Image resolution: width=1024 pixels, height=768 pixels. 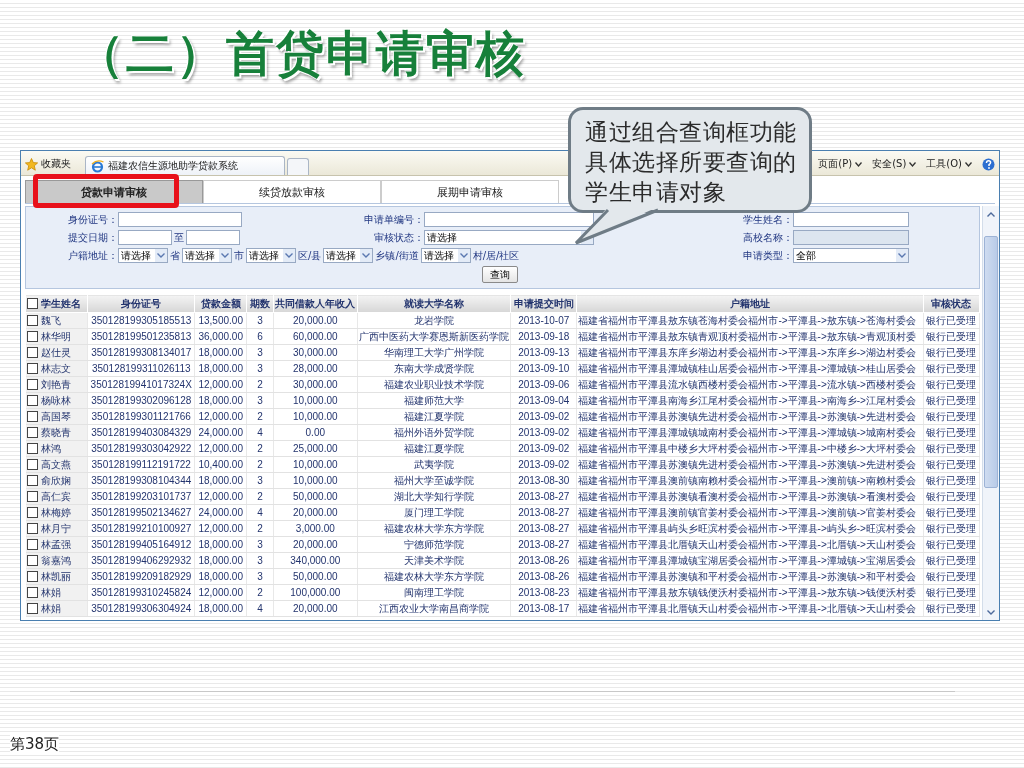 I want to click on table-cell: 福建农林大学东方学院, so click(x=434, y=576).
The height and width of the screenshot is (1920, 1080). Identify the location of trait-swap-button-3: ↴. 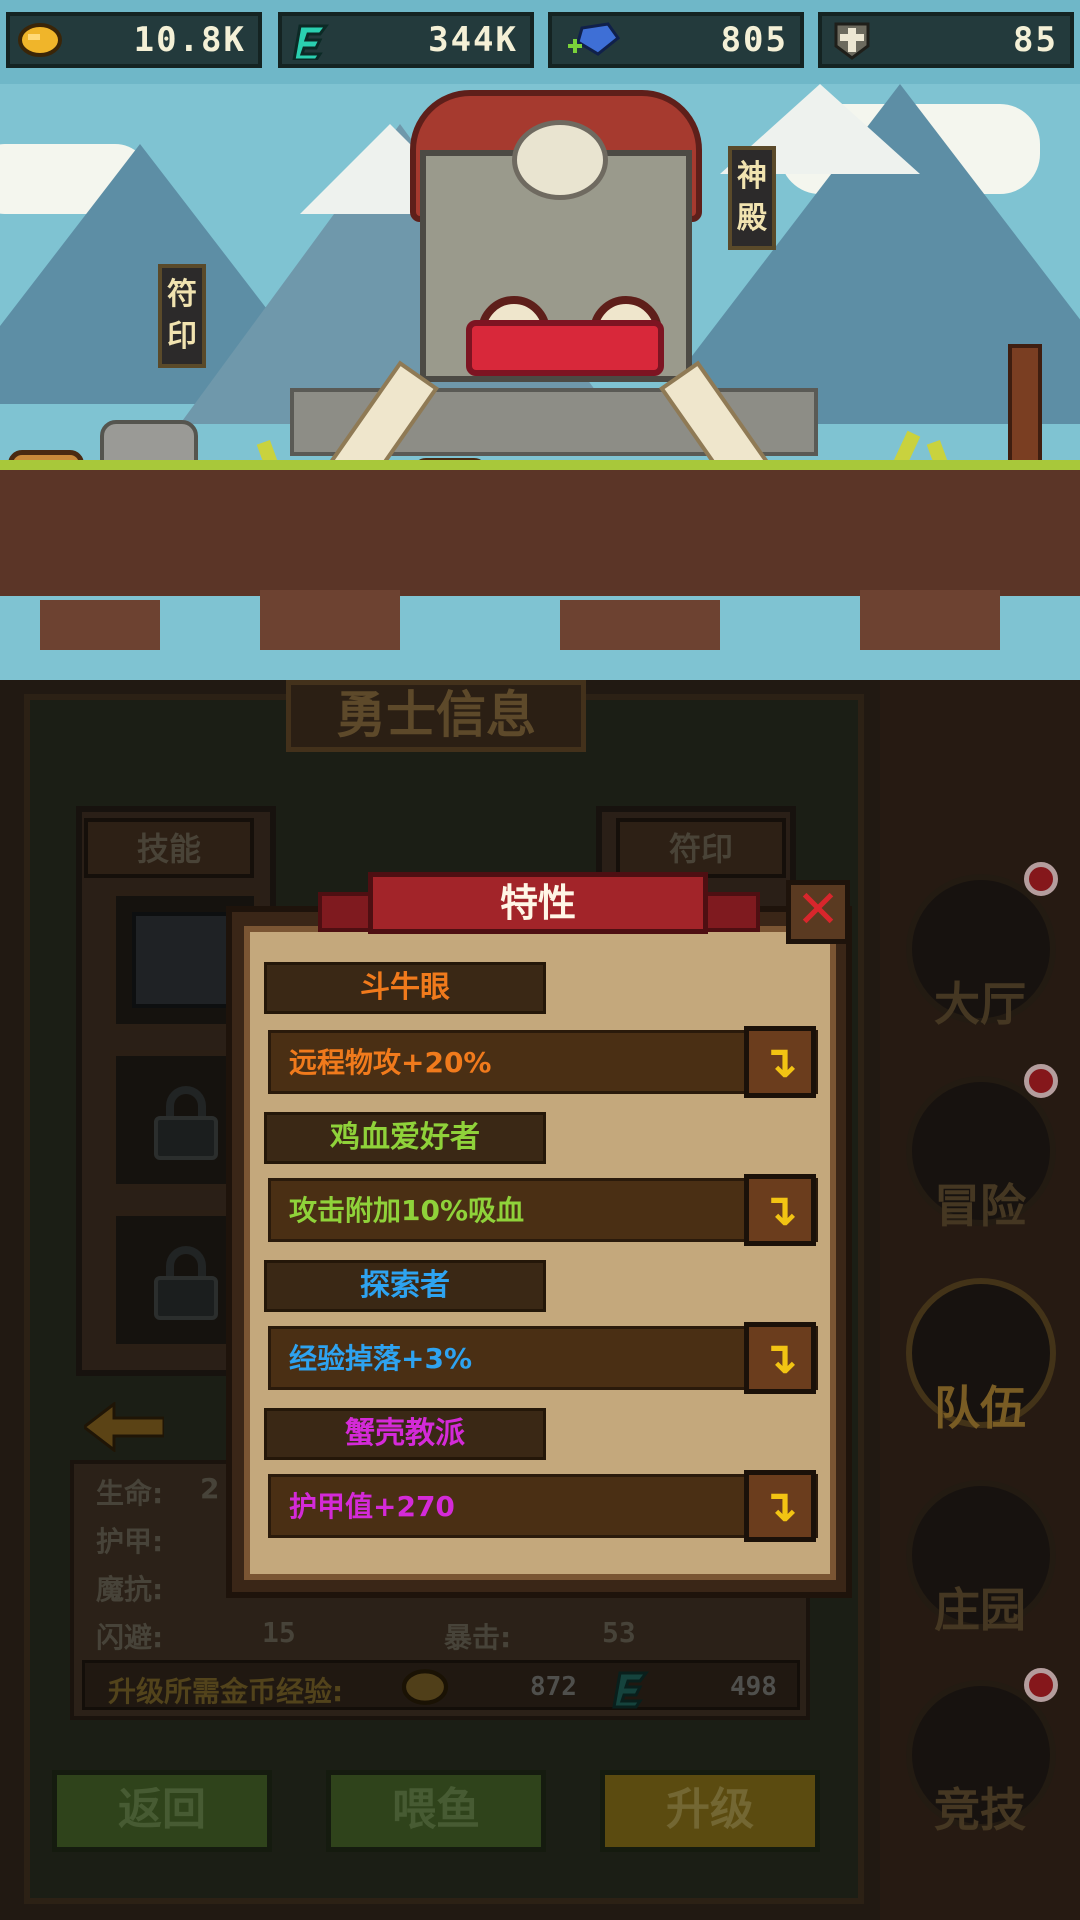
(780, 1358).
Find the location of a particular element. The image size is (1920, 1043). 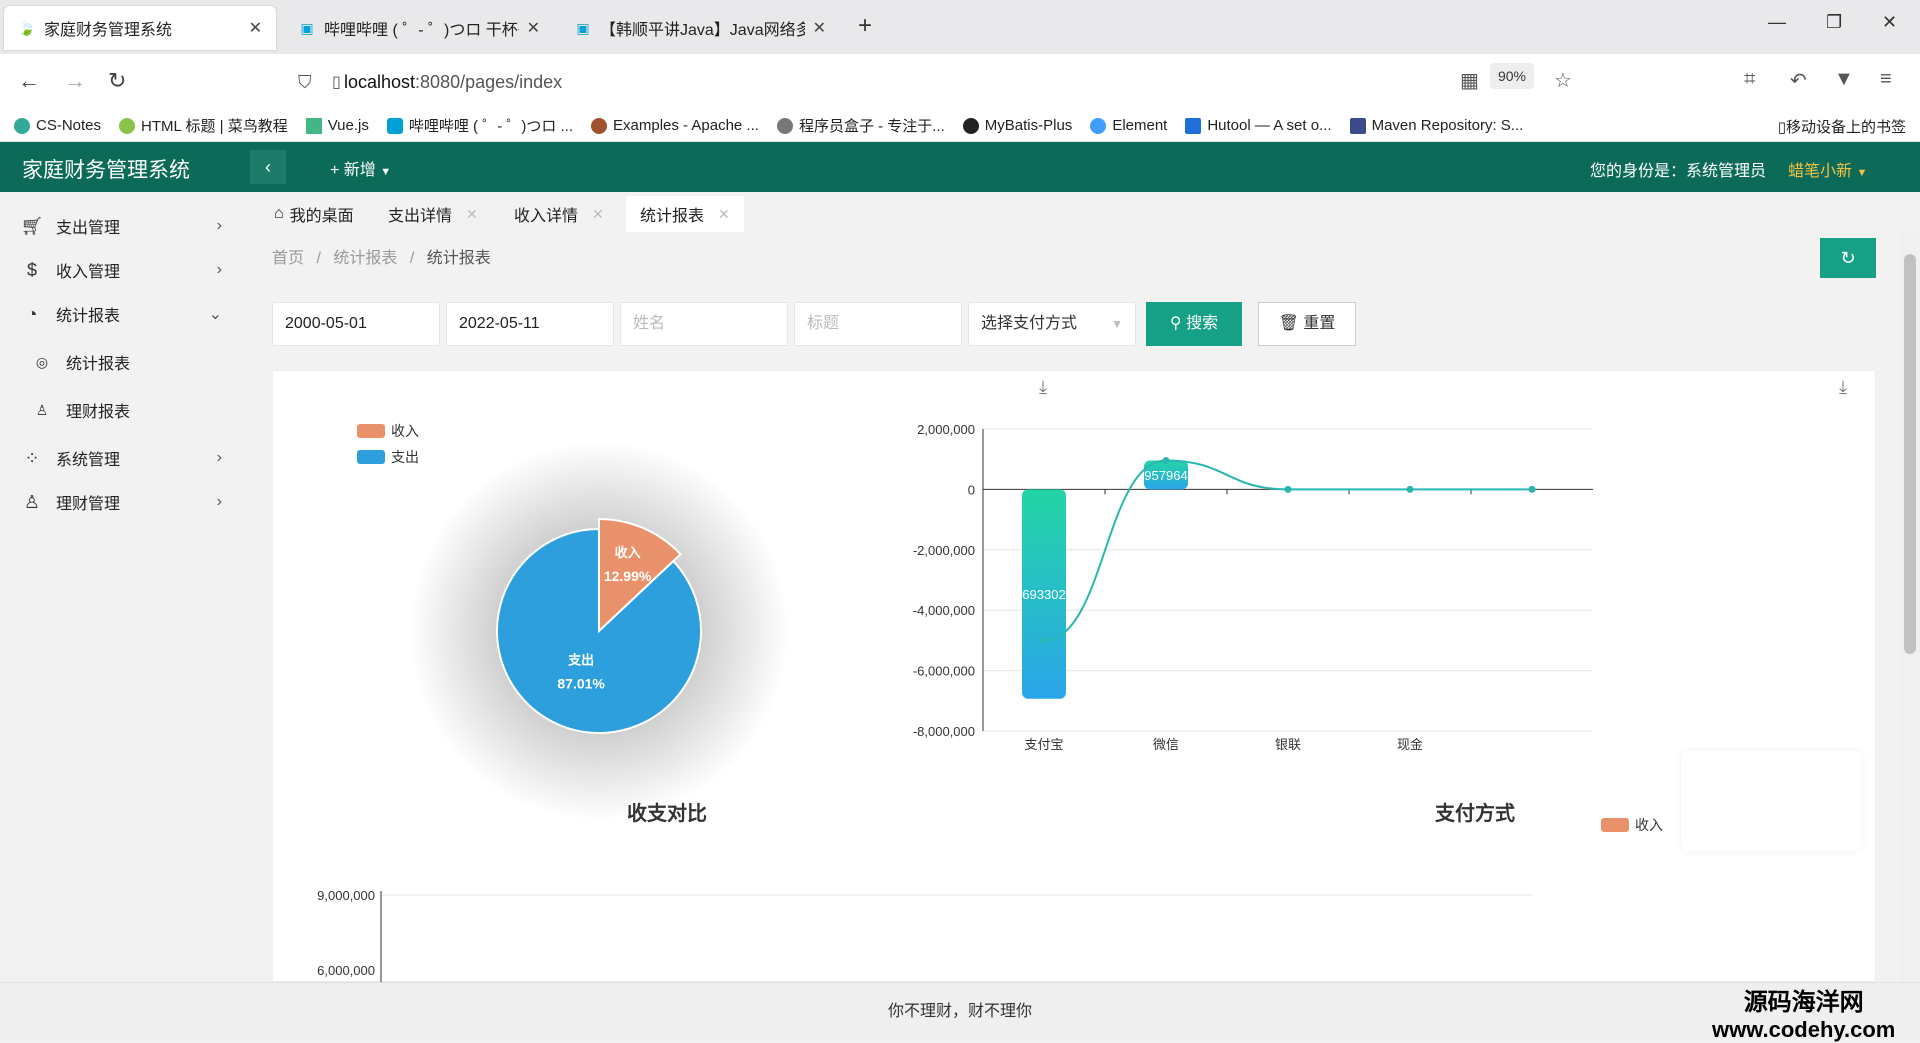

x-tick-label: 微信 is located at coordinates (1166, 744).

_DIRECTIONS FOR THIS TASK_. Copy the material from the line containing "The height and" through the end of the material, leaving out the pictures.

_ANSWER TO THIS PROBLEM_.
The height and width of the screenshot is (1920, 1080). Identify the location of trait-swap-button-3: ↴. 
(780, 1358).
Find the location of a particular element. The image size is (1920, 1043). 

x-tick-label: 微信 is located at coordinates (1166, 744).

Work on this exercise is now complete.